Civic Journalism

I knew this would come up sooner or later in the context of both the Lebanon situation and the Daily Barometer, so I want to take a second and introduce the idea of civic journalism, also known as public journalism.

Specifically, I was prompted by this comment at LT’s blog by Express reporter Larry Coonrod, speaking for himself about the role of journalists:

Our job is to fairly and accurately report the facts surrounding the issue and let our readers make up their own minds.


This is, in a sense, absolutely uncontroversial. It is orthodox to journalism. It’s an idea that has, in no small amount, defined an era of journalism, from roughly WWII onward. Implicit in this comment is a belief in the ability of journalists to be neutral.

That idea also happens to be problematic. The world has changed significantly in that time, as has humankind’s understanding of ourselves and our societies. That idea, however, has not changed.

I am thinking of Howard Zinn’s book (and DVD) You Can’t Be Neutral on a Moving Train.

The world today is a moving train. No question about that.

As I wrote about the Barometer situation:

Journalists, like everyone else, bring to work with them the sum of their experiences and their values – and are therefore not the neutral or objective actors that ancient media theory hold them to be.


This, of course, holds just as true for the Lebanon Express and Albany Democrat-Herald as it does for the Barometer.

No one can completely remove themselves and their values from their work. Every decision made about what to cover, and how, and who to ask for quotes, and where to do research – all of those reflect in some sense both professional values and personal values.

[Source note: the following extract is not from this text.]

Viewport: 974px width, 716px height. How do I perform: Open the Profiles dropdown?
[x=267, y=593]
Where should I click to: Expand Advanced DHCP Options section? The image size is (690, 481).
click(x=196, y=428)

If journalists are no longer the neutral, objective actors they used to be, if they must take a position, then what position should they take?

Enter Civic Journalism:

The civic journalism movement (also known as public journalism) is, according to professor David K. Perry of the University of Alabama, an attempt to abandon the notion that journalists and their audiences are spectators in political and social processes. In its place, the civic journalism movement seeks to treat readers and community members as participants. With a small, but growing following, civic journalism has become as much of an ideology as it is a practice.

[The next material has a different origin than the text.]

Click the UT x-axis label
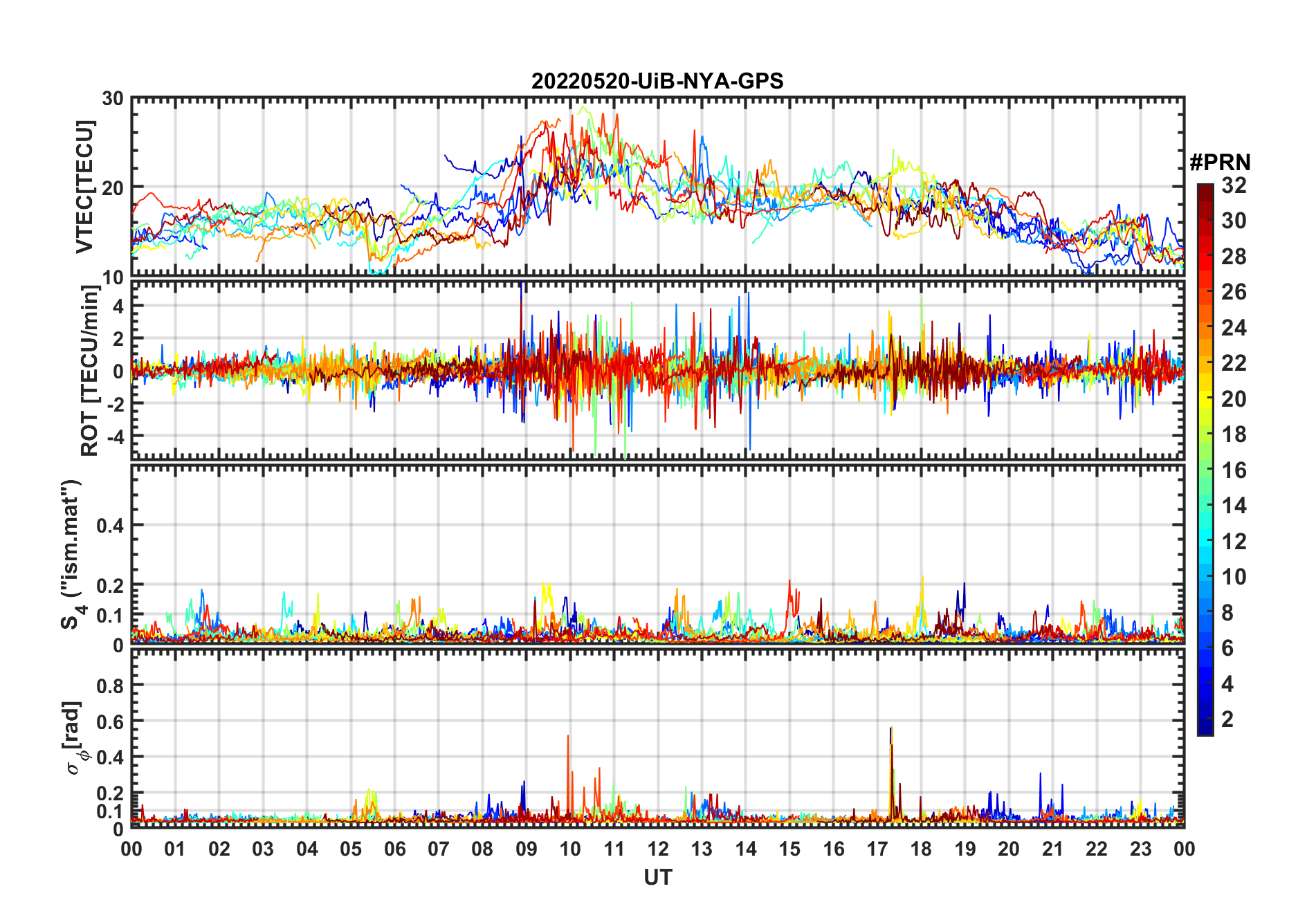Screen dimensions: 1316x920 coord(658,878)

I actually think that the DH and also the Corvallis Gazette-Times are doing a good job of opening themselves up to the public in some ways (see the community forums of the DH and the 10-part series on Corvallis at the GT). It’s harder for a smaller paper like the Lebanon Express to do so, but I’d like to see it nonetheless.

Then there is the Daily Barometer. Of all of the aforementioned newspapers, the Baro needs to be the most responsive to the community, and needs to allow for the most engagement on the part of its readers.

Needless to say, it is not. In fact, I would go so far as to say the Baro is digging its own grave in the long term if it refuses to acknowledge the nature of its own existence and instead pretend it’s somehow removed from the community. That position is increasingly untenable.

I understand the desire for editorial independence (though the Barometer does not have it even by their own definition). But opening up the paper’s internal workings/production process to readers (and staff!) and increasing community participation does not have to undermine that independence – as long as the integrity of the editorial staff is solid. Right now, of course, the integrity of the editorial staff is under question.

What is the Barometer going to do to (re)gain credibility among its audience?

How is the Express going to envision its own role in the slow-motion meltdown of the Lebanon School Board? How is the community going to view the Express?

Civic Journalism provides good answers to those questions.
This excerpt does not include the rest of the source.